Versöhnung ist keine Selbstverständlichkeit. Darauf kamen die Teilnehmerinnen und Teilnehmer des 40. Iglauer Heimattages am Samstag immer wieder zurück. Dass es gelungen ist, anstelle des Traumas des Zweiten Weltkrieges im Lauf von Jahrzehnten reale Freundschaften zu knüpfen, sah man als den großen Verdienst sowohl der Gemeinschaft Iglauer Sprachinsel, als auch der Städtepartnerschaft zwischen dem tschechischen Jihlava und Heidenheim.
Bei dem Festakt im Konzerthaus trafen sich die Mitglieder der Gemeinschaft – aus Jihlava sowie aus den Dörfern der ehemaligen Iglauer Sprachinsel stammende Deutsche beziehungsweise ihre Nachkommen – mit Vertretern Jihlavas, Heidenheims sowie anderer Partnerstädte und feierten dabei gleich drei Jahrestage. Neben dem 40. Iglauer Heimattag jährte sich nämlich die Einweihung des Iglauer Denkmals auf dem Schlossberg zum 20. Mal, außerdem besteht die Städtepartnerschaft zwischen Jihlava und Heidenheim bereits seit 2002, hier war der 20. Jahrestag der Pandemie zum Opfer gefallen.
Freundschaften pflegen
Dass es nun also bereits seit Jahrzehnten Bemühungen auf unterschiedlichen Ebenen und von allen Seiten gibt, aufeinander zuzugehen und geknüpfte Freundschaften auch zu pflegen, davon zeigte sich Peter Tenschert, Vorsitzender der Gemeinschaft Iglauer Sprachinsel, berührt. Und sah die Wichtigkeit von Zusammenarbeit und guten nachbarschaftlichen Beziehungen in Europa, gerade auch angesichts globaler Herausforderungen wie der Klimakrise, oder angesichts kriegerischer Auseinandersetzungen wie in der Ukraine, in Nahost oder im Sudan.
„Es ist teils schwer, auf Frieden zu hoffen“, sagte Tenschert. Doch gebe es auch positive Entwicklungen. So könne man sich nach dem Fall des Eisernen Vorhangs und dem Beitritt auch Tschechiens zur EU so frei bewegen wie nie zuvor. „Arbeiten wir weiter an Frieden und Versöhnung. Brückenbauen ist eine immerwährende Aufgabe, jetzt und in Zukunft“, so Tenschert.
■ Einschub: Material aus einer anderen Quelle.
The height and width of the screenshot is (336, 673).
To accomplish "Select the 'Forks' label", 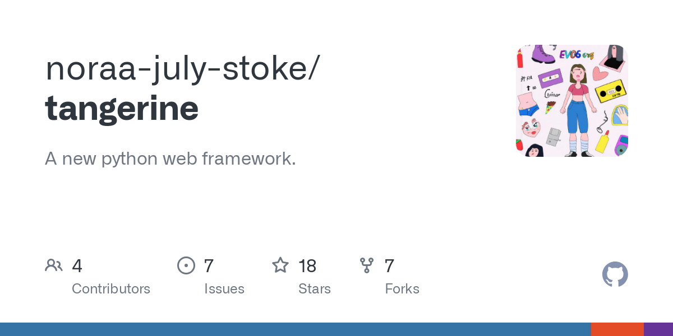I will pos(402,289).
Im gleichen Tenor äußerten sich auch der Oberbürgermeister Jihlavas, Petr Ryška, sowie Heidenheims Bürgermeisterin Simone Maiwald. Gerade zu Beginn der neu entstehenden Beziehungen habe es teils auch Misstrauen gegeben, so Ryška. Dies sei oft aber nur durch fehlende Informationen verursacht gewesen. „Versöhnung ist möglich“, brachte es Maiwald auf den Punkt, was die Lehre aus all den gemeinschaftlichen Bemühungen ist. Allerdings sei sie eben alles andere als ein Selbstläufer und bedürfe der ständigen Pflege und des Einsatzes vieler Mitwirkender.
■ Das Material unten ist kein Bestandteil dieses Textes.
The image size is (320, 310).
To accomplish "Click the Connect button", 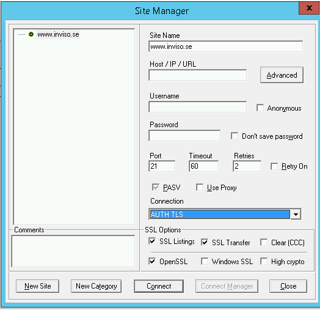I will pos(159,286).
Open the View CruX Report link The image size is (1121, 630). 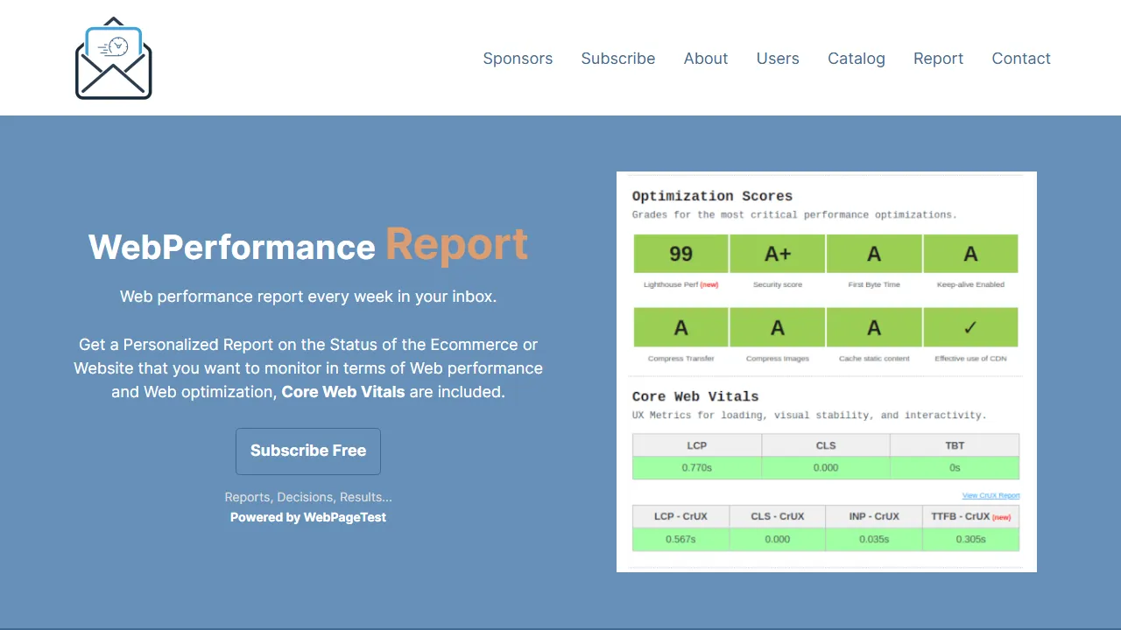(x=991, y=494)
Tschechisches Filmteam dreht im Konzerthaus
Begleitet wurde der Iglauer Heimattag in diesem Jahr von einem tschechischen Filmteam. Aus dem Projekt von Regisseur Jaroslav Kratochvíl soll ein Dokumentarfilm über die Iglauer Sprachinsel entstehen. Das dreiköpfige Team drehte den ganzen Tag über, dazu gehörten auch kurze Interviews mit Teilnehmerinnen und Teilnehmern des Treffens. „Die Iglauer Sprachinsel ist eine Besonderheit, zu der es im Vergleich zu anderen Gebieten in Tschechien mit deutscher Minderheit nur wenig Material gibt“, so Kratochvíl. In Jihlava gibt es ein Dokumentarfilmfestival mit internationaler Bedeutung. Dessen Programmdirektor Petr Kubica ist der Produzent von Kratochvíls Film. Im Nachgang an den Drehtag in Heidenheim sollen Geldgeber für einen 80- bis 90-minütigen Film gefunden werden. Das tschechische Fernsehen sei bereits an dem Projekt interessiert.